:: MATERIAL SUPPLIED

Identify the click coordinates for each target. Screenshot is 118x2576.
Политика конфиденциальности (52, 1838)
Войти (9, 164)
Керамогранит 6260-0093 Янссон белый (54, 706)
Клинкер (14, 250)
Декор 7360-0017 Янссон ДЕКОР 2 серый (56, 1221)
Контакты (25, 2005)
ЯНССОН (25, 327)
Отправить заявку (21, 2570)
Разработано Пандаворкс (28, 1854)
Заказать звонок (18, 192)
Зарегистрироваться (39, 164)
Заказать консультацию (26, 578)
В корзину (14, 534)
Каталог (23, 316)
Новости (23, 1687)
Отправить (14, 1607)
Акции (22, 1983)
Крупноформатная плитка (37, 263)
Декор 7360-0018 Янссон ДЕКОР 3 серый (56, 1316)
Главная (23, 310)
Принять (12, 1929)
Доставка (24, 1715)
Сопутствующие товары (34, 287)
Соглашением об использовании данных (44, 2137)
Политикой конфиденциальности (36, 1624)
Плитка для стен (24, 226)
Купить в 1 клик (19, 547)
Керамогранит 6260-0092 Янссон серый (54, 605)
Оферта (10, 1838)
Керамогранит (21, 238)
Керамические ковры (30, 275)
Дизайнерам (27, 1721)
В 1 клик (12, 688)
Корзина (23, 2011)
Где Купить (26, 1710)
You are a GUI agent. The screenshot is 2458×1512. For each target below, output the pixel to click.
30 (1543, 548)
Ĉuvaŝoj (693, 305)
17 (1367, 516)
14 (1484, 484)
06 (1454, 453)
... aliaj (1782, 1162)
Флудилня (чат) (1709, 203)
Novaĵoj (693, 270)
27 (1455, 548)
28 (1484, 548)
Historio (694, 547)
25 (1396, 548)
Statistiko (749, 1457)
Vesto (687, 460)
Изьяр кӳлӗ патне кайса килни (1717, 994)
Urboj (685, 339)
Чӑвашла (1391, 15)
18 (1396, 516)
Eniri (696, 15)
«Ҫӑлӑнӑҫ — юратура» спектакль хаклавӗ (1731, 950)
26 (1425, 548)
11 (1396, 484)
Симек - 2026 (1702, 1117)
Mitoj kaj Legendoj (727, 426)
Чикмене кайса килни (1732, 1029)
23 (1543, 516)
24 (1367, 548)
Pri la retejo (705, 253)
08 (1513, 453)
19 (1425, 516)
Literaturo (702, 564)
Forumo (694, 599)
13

::::

**EXERCISE DETAILS:** In the answer, the lines from the first line of the data above through the line containing "Сопутствующие товары (34, 287)" must appear exactly as written, with nothing else.

**WRITTEN ANSWER:**
Identify the click coordinates for each target. Screenshot is 118x2576.
Политика конфиденциальности (52, 1838)
Войти (9, 164)
Керамогранит 6260-0093 Янссон белый (54, 706)
Клинкер (14, 250)
Декор 7360-0017 Янссон ДЕКОР 2 серый (56, 1221)
Контакты (25, 2005)
ЯНССОН (25, 327)
Отправить заявку (21, 2570)
Разработано Пандаворкс (28, 1854)
Заказать звонок (18, 192)
Зарегистрироваться (39, 164)
Заказать консультацию (26, 578)
В корзину (14, 534)
Каталог (23, 316)
Новости (23, 1687)
Отправить (14, 1607)
Акции (22, 1983)
Крупноформатная плитка (37, 263)
Декор 7360-0018 Янссон ДЕКОР 3 серый (56, 1316)
Главная (23, 310)
Принять (12, 1929)
Доставка (24, 1715)
Сопутствующие товары (34, 287)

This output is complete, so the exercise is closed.